> [Exercise objective] Please write out all of the rows again, renaming "coordinate pair" to "coordinate tuple" wherever it appears and leaving everything else unchanged.

[Start of Attachment]

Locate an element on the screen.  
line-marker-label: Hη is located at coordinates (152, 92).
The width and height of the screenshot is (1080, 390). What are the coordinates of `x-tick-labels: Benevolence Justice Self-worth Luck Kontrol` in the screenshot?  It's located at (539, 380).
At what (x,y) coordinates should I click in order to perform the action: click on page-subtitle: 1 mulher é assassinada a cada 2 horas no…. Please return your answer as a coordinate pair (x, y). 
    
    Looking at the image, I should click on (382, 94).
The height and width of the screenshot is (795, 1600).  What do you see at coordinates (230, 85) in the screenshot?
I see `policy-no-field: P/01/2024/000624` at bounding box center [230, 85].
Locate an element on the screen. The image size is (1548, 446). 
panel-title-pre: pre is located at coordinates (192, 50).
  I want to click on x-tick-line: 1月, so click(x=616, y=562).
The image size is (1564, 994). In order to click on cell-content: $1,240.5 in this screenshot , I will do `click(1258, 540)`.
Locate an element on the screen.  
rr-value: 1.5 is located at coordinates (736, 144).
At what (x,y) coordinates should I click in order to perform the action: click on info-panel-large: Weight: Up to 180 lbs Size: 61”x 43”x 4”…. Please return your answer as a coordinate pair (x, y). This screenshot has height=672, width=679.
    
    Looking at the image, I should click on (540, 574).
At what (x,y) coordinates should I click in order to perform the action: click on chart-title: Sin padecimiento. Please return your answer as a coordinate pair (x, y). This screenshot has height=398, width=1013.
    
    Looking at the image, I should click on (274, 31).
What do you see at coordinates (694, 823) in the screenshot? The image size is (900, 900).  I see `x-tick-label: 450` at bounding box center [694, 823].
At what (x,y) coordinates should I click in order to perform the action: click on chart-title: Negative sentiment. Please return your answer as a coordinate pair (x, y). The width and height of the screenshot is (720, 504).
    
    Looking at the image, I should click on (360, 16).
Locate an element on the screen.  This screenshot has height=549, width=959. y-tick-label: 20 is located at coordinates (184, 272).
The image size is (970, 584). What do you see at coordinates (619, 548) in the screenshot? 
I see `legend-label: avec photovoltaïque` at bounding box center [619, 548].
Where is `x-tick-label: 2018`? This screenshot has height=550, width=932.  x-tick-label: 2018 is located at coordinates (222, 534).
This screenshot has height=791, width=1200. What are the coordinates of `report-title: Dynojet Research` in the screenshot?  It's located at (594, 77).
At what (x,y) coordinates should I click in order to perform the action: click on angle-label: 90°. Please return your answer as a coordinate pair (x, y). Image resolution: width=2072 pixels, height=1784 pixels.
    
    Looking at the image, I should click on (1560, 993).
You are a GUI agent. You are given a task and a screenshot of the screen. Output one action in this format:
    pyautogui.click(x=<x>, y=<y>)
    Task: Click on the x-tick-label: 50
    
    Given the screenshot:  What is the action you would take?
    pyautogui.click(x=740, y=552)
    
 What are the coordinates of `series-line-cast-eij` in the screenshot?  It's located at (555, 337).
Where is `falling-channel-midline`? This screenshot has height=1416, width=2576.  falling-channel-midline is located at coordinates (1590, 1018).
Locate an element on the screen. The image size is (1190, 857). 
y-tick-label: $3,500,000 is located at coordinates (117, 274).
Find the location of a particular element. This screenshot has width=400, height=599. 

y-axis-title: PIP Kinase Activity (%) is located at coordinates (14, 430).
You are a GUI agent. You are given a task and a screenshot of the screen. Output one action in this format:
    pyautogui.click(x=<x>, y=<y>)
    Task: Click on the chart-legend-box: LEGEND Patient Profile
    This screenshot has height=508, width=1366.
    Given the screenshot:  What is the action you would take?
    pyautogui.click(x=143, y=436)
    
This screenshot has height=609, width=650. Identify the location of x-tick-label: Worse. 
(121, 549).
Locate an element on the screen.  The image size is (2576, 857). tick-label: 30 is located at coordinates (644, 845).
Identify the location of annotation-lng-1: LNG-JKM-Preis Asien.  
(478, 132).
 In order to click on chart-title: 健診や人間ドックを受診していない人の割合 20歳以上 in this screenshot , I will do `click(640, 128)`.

[End of Attachment]

> [Response box]
Locate an element on the screen.  
line-marker-label: Hη is located at coordinates (152, 92).
The width and height of the screenshot is (1080, 390). What are the coordinates of `x-tick-labels: Benevolence Justice Self-worth Luck Kontrol` in the screenshot?  It's located at (539, 380).
At what (x,y) coordinates should I click in order to perform the action: click on page-subtitle: 1 mulher é assassinada a cada 2 horas no…. Please return your answer as a coordinate tuple (x, y). 
    
    Looking at the image, I should click on (382, 94).
The height and width of the screenshot is (795, 1600).  What do you see at coordinates (230, 85) in the screenshot?
I see `policy-no-field: P/01/2024/000624` at bounding box center [230, 85].
Locate an element on the screen. The image size is (1548, 446). 
panel-title-pre: pre is located at coordinates (192, 50).
  I want to click on x-tick-line: 1月, so click(x=616, y=562).
The image size is (1564, 994). In order to click on cell-content: $1,240.5 in this screenshot , I will do `click(1258, 540)`.
Locate an element on the screen.  
rr-value: 1.5 is located at coordinates (736, 144).
At what (x,y) coordinates should I click in order to perform the action: click on info-panel-large: Weight: Up to 180 lbs Size: 61”x 43”x 4”…. Please return your answer as a coordinate tuple (x, y). This screenshot has height=672, width=679.
    
    Looking at the image, I should click on (540, 574).
At what (x,y) coordinates should I click in order to perform the action: click on chart-title: Sin padecimiento. Please return your answer as a coordinate tuple (x, y). This screenshot has height=398, width=1013.
    
    Looking at the image, I should click on (274, 31).
What do you see at coordinates (694, 823) in the screenshot? The image size is (900, 900).  I see `x-tick-label: 450` at bounding box center [694, 823].
At what (x,y) coordinates should I click in order to perform the action: click on chart-title: Negative sentiment. Please return your answer as a coordinate tuple (x, y). The width and height of the screenshot is (720, 504).
    
    Looking at the image, I should click on (360, 16).
Locate an element on the screen.  This screenshot has height=549, width=959. y-tick-label: 20 is located at coordinates (184, 272).
The image size is (970, 584). What do you see at coordinates (619, 548) in the screenshot? 
I see `legend-label: avec photovoltaïque` at bounding box center [619, 548].
Where is `x-tick-label: 2018`? This screenshot has height=550, width=932.  x-tick-label: 2018 is located at coordinates (222, 534).
This screenshot has height=791, width=1200. What are the coordinates of `report-title: Dynojet Research` in the screenshot?  It's located at (594, 77).
At what (x,y) coordinates should I click in order to perform the action: click on angle-label: 90°. Please return your answer as a coordinate tuple (x, y). Image resolution: width=2072 pixels, height=1784 pixels.
    
    Looking at the image, I should click on (1560, 993).
You are a GUI agent. You are given a task and a screenshot of the screen. Output one action in this format:
    pyautogui.click(x=<x>, y=<y>)
    Task: Click on the x-tick-label: 50
    
    Given the screenshot:  What is the action you would take?
    pyautogui.click(x=740, y=552)
    
 What are the coordinates of `series-line-cast-eij` in the screenshot?  It's located at (555, 337).
Where is `falling-channel-midline`? This screenshot has height=1416, width=2576.  falling-channel-midline is located at coordinates (1590, 1018).
Locate an element on the screen. The image size is (1190, 857). 
y-tick-label: $3,500,000 is located at coordinates (117, 274).
Find the location of a particular element. This screenshot has width=400, height=599. 

y-axis-title: PIP Kinase Activity (%) is located at coordinates (14, 430).
You are a GUI agent. You are given a task and a screenshot of the screen. Output one action in this format:
    pyautogui.click(x=<x>, y=<y>)
    Task: Click on the chart-legend-box: LEGEND Patient Profile
    This screenshot has height=508, width=1366.
    Given the screenshot:  What is the action you would take?
    pyautogui.click(x=143, y=436)
    
This screenshot has height=609, width=650. Identify the location of x-tick-label: Worse. 
(121, 549).
Locate an element on the screen.  The image size is (2576, 857). tick-label: 30 is located at coordinates (644, 845).
Identify the location of annotation-lng-1: LNG-JKM-Preis Asien.  
(478, 132).
 In order to click on chart-title: 健診や人間ドックを受診していない人の割合 20歳以上 in this screenshot , I will do `click(640, 128)`.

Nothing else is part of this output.